Another major revision requires new special inspection of buildings undergoing construction to ensure the protection of tenants, Rudansky said.
“This adds another layer of protection with special inspection requirements to have more people there, on the ground, looking at if the tenant protection plan is being followed, ” Rudansky said. “This makes sure the tenants are adequately protected and looks at any negative quality of life issues affecting tenants that need to be resolved,” Rudansky said.
One construction safety revision enhances the pedestrian experience. The change permits the use of netting, low barriers, and chain link fencing instead of requiring only solid fencing that cause blind tunnels for pedestrians.
“This would create enhancements where there is less of that tunnel effect without reducing safety issues,” Rudansky said.
Other revisions are meant to enhance sustainability and building safety.
One of the new sustainability and resiliency enhancements includes increasing the material choices available to builders. Builders can now use cross-laminated timber and structural composite lumber to build structures throughout the city including in the fire districts, Rudansky said. Previous codes did not allow for timber construction in large areas of the city. Cross-laminated timber is renewable and has a much smaller carbon footprint than traditional steel and concrete.
The Department of Buildings is also requiring new, special inspections to be done on parking garages, Rudansky said.

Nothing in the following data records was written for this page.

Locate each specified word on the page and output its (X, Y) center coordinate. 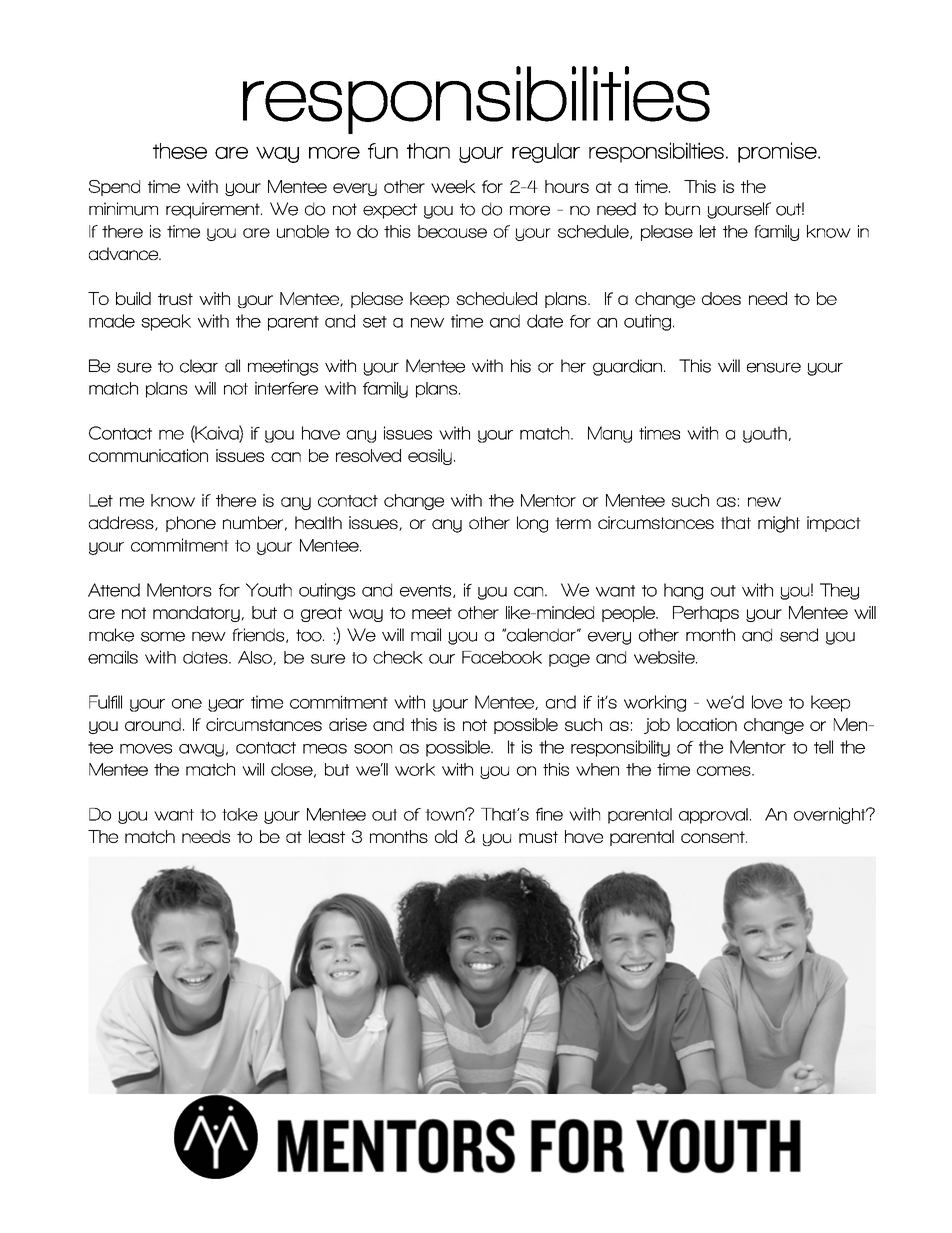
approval (713, 816)
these (180, 151)
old (446, 836)
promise (778, 152)
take (240, 814)
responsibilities (476, 100)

The new program requires the building owner to hire an engineer to do a structural stability inspection of the parking garage on a regular schedule and then submit those reports for the Department of Buildings to review.
“For these larger buildings in the city we want to make sure that even if nobodys calling 311 to complain about it, and even if there’s no active construction in the building where DOB would be called to inspect, that we have these mandatory, periodic inspections of various elements of the building to make sure they continue to be safe,” Rudansky said.
The revisions were drafted by technical committees made up of engineers, architects, attorneys, planners, tradespeople, representatives of the construction industry, labor, real estate industry, utility companies, as well as Department of Buildings and interagency stakeholders, according to the release.
“I want to thank my colleagues at DOB, along with the hundreds of government and industry experts that volunteered their time on our Code Revision Committees, who worked tirelessly to advance these Codes,” La Rocca said in the release. “Those efforts will make our built environment safer for everyone living, working and visiting in our great city.”
The revised code requirements will go into effect next year, with some regulations taking effect on January 1, 2022, according to the release. The Department of Buildings will support the implementation of the code updates by conducting training and outreach regarding the new requirements.